- What you need to do -
Please update the entries below by replacing "computer-use agent" with "desktop agent" everywhere it appears, leaving everything else unchanged.

○ ○ ○ ○ ○ ○ ○

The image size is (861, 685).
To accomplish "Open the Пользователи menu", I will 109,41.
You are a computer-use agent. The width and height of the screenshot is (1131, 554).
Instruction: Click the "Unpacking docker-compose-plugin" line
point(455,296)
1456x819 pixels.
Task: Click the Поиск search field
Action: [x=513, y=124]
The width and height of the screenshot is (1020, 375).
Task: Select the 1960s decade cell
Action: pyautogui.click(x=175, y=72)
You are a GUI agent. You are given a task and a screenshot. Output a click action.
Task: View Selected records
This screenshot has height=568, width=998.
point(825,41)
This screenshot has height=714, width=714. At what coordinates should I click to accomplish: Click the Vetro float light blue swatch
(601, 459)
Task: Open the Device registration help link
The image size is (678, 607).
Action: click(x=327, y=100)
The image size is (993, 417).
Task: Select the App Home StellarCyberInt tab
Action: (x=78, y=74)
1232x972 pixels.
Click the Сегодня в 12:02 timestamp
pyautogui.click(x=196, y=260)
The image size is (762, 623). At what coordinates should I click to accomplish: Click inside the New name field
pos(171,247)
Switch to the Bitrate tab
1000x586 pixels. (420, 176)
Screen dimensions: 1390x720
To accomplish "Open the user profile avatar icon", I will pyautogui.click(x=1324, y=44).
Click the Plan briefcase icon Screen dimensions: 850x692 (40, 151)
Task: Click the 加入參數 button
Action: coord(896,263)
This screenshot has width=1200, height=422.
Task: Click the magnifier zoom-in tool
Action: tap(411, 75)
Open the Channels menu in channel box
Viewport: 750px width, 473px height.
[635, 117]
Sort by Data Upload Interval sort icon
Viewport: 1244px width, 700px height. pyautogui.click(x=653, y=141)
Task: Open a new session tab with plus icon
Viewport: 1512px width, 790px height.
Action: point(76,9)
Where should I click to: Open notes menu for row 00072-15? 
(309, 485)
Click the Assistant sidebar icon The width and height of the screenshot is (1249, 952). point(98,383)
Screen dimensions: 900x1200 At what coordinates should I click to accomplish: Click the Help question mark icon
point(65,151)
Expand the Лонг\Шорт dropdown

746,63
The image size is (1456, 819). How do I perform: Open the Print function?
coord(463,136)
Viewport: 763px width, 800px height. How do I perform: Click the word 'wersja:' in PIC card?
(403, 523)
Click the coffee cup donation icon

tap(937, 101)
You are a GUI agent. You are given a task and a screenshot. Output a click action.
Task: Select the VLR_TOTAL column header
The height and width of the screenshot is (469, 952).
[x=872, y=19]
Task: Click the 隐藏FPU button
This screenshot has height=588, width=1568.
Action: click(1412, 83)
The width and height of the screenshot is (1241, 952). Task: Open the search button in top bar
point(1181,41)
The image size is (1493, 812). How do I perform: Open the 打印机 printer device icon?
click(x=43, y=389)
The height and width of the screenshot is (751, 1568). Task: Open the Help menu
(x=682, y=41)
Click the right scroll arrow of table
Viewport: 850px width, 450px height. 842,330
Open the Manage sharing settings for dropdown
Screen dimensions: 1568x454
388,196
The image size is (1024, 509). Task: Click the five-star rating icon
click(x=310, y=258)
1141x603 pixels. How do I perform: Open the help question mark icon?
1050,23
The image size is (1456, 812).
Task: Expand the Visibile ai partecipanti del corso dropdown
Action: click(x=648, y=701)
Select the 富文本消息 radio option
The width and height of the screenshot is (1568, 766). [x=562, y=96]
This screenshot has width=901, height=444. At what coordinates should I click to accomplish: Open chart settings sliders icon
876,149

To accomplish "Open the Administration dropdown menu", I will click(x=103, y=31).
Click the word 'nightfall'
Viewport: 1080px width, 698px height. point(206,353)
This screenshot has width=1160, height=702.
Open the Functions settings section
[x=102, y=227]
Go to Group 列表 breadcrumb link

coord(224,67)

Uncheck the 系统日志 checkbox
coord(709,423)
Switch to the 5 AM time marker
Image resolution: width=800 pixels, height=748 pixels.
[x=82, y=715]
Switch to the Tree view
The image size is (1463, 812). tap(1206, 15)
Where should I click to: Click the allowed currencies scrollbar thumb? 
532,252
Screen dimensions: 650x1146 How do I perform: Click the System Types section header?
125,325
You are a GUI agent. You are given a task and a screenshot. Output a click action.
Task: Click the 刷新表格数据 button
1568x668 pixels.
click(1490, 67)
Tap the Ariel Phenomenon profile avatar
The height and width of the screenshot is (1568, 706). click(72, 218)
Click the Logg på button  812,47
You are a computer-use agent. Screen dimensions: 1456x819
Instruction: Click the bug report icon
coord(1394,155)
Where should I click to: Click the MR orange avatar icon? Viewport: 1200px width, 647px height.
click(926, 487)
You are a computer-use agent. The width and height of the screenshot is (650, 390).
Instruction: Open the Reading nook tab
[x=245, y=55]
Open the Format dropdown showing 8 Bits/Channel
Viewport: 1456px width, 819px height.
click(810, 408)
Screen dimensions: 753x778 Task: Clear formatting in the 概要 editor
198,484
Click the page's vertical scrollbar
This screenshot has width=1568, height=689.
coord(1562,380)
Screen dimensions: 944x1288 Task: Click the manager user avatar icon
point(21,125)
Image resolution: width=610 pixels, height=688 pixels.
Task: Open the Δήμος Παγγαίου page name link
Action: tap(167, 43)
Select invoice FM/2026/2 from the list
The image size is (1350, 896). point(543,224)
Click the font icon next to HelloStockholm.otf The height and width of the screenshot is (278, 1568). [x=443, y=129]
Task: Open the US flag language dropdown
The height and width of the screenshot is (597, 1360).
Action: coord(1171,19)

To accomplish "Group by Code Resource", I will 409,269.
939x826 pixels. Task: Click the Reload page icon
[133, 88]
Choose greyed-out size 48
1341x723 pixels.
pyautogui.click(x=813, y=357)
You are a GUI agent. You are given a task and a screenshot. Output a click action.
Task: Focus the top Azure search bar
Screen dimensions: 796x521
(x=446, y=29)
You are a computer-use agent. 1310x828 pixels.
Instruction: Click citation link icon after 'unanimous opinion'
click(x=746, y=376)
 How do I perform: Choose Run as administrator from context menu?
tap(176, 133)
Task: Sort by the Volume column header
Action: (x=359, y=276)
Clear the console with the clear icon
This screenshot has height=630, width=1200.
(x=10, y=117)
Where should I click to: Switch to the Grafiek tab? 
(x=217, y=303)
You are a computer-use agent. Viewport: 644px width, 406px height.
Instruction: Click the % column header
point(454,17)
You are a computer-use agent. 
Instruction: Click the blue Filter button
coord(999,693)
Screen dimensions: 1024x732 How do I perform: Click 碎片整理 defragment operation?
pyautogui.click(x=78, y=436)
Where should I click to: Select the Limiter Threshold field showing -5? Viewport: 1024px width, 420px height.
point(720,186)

○ ○ ○ ○ ○ ○ ○

- Problem solution -
The image size is (861, 685).
To accomplish "Open the Пользователи menu", I will 109,41.
You are a desktop agent. The width and height of the screenshot is (1131, 554).
Instruction: Click the "Unpacking docker-compose-plugin" line
point(455,296)
1456x819 pixels.
Task: Click the Поиск search field
Action: [x=513, y=124]
The width and height of the screenshot is (1020, 375).
Task: Select the 1960s decade cell
Action: pyautogui.click(x=175, y=72)
You are a GUI agent. You are given a task and a screenshot. Output a click action.
Task: View Selected records
This screenshot has height=568, width=998.
point(825,41)
This screenshot has height=714, width=714. At what coordinates should I click to accomplish: Click the Vetro float light blue swatch
(601, 459)
Task: Open the Device registration help link
The image size is (678, 607).
Action: click(x=327, y=100)
The image size is (993, 417).
Task: Select the App Home StellarCyberInt tab
Action: (x=78, y=74)
1232x972 pixels.
Click the Сегодня в 12:02 timestamp
pyautogui.click(x=196, y=260)
The image size is (762, 623). At what coordinates should I click to accomplish: Click inside the New name field
pos(171,247)
Switch to the Bitrate tab
1000x586 pixels. (420, 176)
Screen dimensions: 1390x720
To accomplish "Open the user profile avatar icon", I will pyautogui.click(x=1324, y=44).
Click the Plan briefcase icon Screen dimensions: 850x692 (40, 151)
Task: Click the 加入參數 button
Action: coord(896,263)
This screenshot has width=1200, height=422.
Task: Click the magnifier zoom-in tool
Action: tap(411, 75)
Open the Channels menu in channel box
Viewport: 750px width, 473px height.
[635, 117]
Sort by Data Upload Interval sort icon
Viewport: 1244px width, 700px height. pyautogui.click(x=653, y=141)
Task: Open a new session tab with plus icon
Viewport: 1512px width, 790px height.
Action: point(76,9)
Where should I click to: Open notes menu for row 00072-15? 
(309, 485)
Click the Assistant sidebar icon The width and height of the screenshot is (1249, 952). point(98,383)
Screen dimensions: 900x1200 At what coordinates should I click to accomplish: Click the Help question mark icon
point(65,151)
Expand the Лонг\Шорт dropdown

746,63
The image size is (1456, 819). How do I perform: Open the Print function?
coord(463,136)
Viewport: 763px width, 800px height. How do I perform: Click the word 'wersja:' in PIC card?
(403, 523)
Click the coffee cup donation icon

tap(937, 101)
You are a GUI agent. You are given a task and a screenshot. Output a click action.
Task: Select the VLR_TOTAL column header
The height and width of the screenshot is (469, 952).
[x=872, y=19]
Task: Click the 隐藏FPU button
This screenshot has height=588, width=1568.
Action: click(1412, 83)
The width and height of the screenshot is (1241, 952). Task: Open the search button in top bar
point(1181,41)
The image size is (1493, 812). How do I perform: Open the 打印机 printer device icon?
click(x=43, y=389)
The height and width of the screenshot is (751, 1568). Task: Open the Help menu
(x=682, y=41)
Click the right scroll arrow of table
Viewport: 850px width, 450px height. 842,330
Open the Manage sharing settings for dropdown
Screen dimensions: 1568x454
388,196
The image size is (1024, 509). Task: Click the five-star rating icon
click(x=310, y=258)
1141x603 pixels. How do I perform: Open the help question mark icon?
1050,23
The image size is (1456, 812).
Task: Expand the Visibile ai partecipanti del corso dropdown
Action: click(x=648, y=701)
Select the 富文本消息 radio option
The width and height of the screenshot is (1568, 766). [x=562, y=96]
This screenshot has width=901, height=444. At what coordinates should I click to accomplish: Open chart settings sliders icon
876,149

To accomplish "Open the Administration dropdown menu", I will click(x=103, y=31).
Click the word 'nightfall'
Viewport: 1080px width, 698px height. point(206,353)
This screenshot has width=1160, height=702.
Open the Functions settings section
[x=102, y=227]
Go to Group 列表 breadcrumb link

coord(224,67)

Uncheck the 系统日志 checkbox
coord(709,423)
Switch to the 5 AM time marker
Image resolution: width=800 pixels, height=748 pixels.
[x=82, y=715]
Switch to the Tree view
The image size is (1463, 812). tap(1206, 15)
Where should I click to: Click the allowed currencies scrollbar thumb? 
532,252
Screen dimensions: 650x1146 How do I perform: Click the System Types section header?
125,325
You are a GUI agent. You are given a task and a screenshot. Output a click action.
Task: Click the 刷新表格数据 button
1568x668 pixels.
click(1490, 67)
Tap the Ariel Phenomenon profile avatar
The height and width of the screenshot is (1568, 706). click(72, 218)
Click the Logg på button  812,47
You are a desktop agent. Screen dimensions: 1456x819
Instruction: Click the bug report icon
coord(1394,155)
Where should I click to: Click the MR orange avatar icon? Viewport: 1200px width, 647px height.
click(926, 487)
You are a desktop agent. The width and height of the screenshot is (650, 390).
Instruction: Open the Reading nook tab
[x=245, y=55]
Open the Format dropdown showing 8 Bits/Channel
Viewport: 1456px width, 819px height.
click(810, 408)
Screen dimensions: 753x778 Task: Clear formatting in the 概要 editor
198,484
Click the page's vertical scrollbar
This screenshot has width=1568, height=689.
coord(1562,380)
Screen dimensions: 944x1288 Task: Click the manager user avatar icon
point(21,125)
Image resolution: width=610 pixels, height=688 pixels.
Task: Open the Δήμος Παγγαίου page name link
Action: tap(167, 43)
Select invoice FM/2026/2 from the list
The image size is (1350, 896). point(543,224)
Click the font icon next to HelloStockholm.otf The height and width of the screenshot is (278, 1568). [x=443, y=129]
Task: Open the US flag language dropdown
The height and width of the screenshot is (597, 1360).
Action: coord(1171,19)

To accomplish "Group by Code Resource", I will 409,269.
939x826 pixels. Task: Click the Reload page icon
[133, 88]
Choose greyed-out size 48
1341x723 pixels.
pyautogui.click(x=813, y=357)
You are a GUI agent. You are given a task and a screenshot. Output a click action.
Task: Focus the top Azure search bar
Screen dimensions: 796x521
(x=446, y=29)
You are a desktop agent. 1310x828 pixels.
Instruction: Click citation link icon after 'unanimous opinion'
click(x=746, y=376)
 How do I perform: Choose Run as administrator from context menu?
tap(176, 133)
Task: Sort by the Volume column header
Action: (x=359, y=276)
Clear the console with the clear icon
This screenshot has height=630, width=1200.
(x=10, y=117)
Where should I click to: Switch to the Grafiek tab? 
(x=217, y=303)
You are a desktop agent. Viewport: 644px width, 406px height.
Instruction: Click the % column header
point(454,17)
You are a desktop agent. 
Instruction: Click the blue Filter button
coord(999,693)
Screen dimensions: 1024x732 How do I perform: Click 碎片整理 defragment operation?
pyautogui.click(x=78, y=436)
Where should I click to: Select the Limiter Threshold field showing -5? Viewport: 1024px width, 420px height.
point(720,186)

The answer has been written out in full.